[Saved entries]
☆ ☆ ☆ ☆ ☆
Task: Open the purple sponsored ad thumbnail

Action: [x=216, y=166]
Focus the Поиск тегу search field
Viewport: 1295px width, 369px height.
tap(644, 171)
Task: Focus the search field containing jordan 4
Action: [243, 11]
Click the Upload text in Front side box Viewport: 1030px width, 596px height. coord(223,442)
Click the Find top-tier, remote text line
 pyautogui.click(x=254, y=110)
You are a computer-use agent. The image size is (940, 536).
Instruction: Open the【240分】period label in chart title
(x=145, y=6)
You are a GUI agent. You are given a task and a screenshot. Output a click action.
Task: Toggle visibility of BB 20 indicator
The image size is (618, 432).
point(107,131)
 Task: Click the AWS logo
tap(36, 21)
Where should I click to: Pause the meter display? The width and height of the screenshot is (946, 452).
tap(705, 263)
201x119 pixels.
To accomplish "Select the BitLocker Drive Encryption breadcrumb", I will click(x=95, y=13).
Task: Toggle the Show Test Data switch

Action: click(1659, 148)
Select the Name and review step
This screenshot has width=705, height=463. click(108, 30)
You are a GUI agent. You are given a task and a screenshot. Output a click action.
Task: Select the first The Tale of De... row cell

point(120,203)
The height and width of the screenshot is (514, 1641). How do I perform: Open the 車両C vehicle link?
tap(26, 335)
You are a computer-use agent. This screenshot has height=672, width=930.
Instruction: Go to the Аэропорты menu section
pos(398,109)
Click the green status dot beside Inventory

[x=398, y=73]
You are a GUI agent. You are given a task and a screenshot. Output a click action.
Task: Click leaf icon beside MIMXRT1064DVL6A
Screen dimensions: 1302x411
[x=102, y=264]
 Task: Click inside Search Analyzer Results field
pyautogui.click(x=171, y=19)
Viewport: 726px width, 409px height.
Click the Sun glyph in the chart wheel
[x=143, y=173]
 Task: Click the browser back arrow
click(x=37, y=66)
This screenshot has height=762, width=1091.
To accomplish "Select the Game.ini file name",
☆ ☆ ☆ ☆ ☆
Rewrite all of the items with "GUI agent" swapped out for "screen agent", keeping everything else the same.

Task: Open the purple sponsored ad thumbnail

Action: [x=216, y=166]
Focus the Поиск тегу search field
Viewport: 1295px width, 369px height.
tap(644, 171)
Task: Focus the search field containing jordan 4
Action: [243, 11]
Click the Upload text in Front side box Viewport: 1030px width, 596px height. coord(223,442)
Click the Find top-tier, remote text line
 pyautogui.click(x=254, y=110)
You are a computer-use agent. The image size is (940, 536).
Instruction: Open the【240分】period label in chart title
(x=145, y=6)
You are a screen agent. You are given a task and a screenshot. Output a click action.
Task: Toggle visibility of BB 20 indicator
The image size is (618, 432).
point(107,131)
 Task: Click the AWS logo
tap(36, 21)
Where should I click to: Pause the meter display? The width and height of the screenshot is (946, 452).
tap(705, 263)
201x119 pixels.
To accomplish "Select the BitLocker Drive Encryption breadcrumb", I will click(x=95, y=13).
Task: Toggle the Show Test Data switch

Action: click(1659, 148)
Select the Name and review step
This screenshot has width=705, height=463. click(108, 30)
You are a screen agent. You are given a task and a screenshot. Output a click action.
Task: Select the first The Tale of De... row cell

point(120,203)
The height and width of the screenshot is (514, 1641). How do I perform: Open the 車両C vehicle link?
tap(26, 335)
You are a computer-use agent. This screenshot has height=672, width=930.
Instruction: Go to the Аэропорты menu section
pos(398,109)
Click the green status dot beside Inventory

[x=398, y=73]
You are a screen agent. You are given a task and a screenshot. Output a click action.
Task: Click leaf icon beside MIMXRT1064DVL6A
Screen dimensions: 1302x411
[x=102, y=264]
 Task: Click inside Search Analyzer Results field
pyautogui.click(x=171, y=19)
Viewport: 726px width, 409px height.
Click the Sun glyph in the chart wheel
[x=143, y=173]
 Task: Click the browser back arrow
click(x=37, y=66)
This screenshot has height=762, width=1091.
To accomplish "Select the Game.ini file name",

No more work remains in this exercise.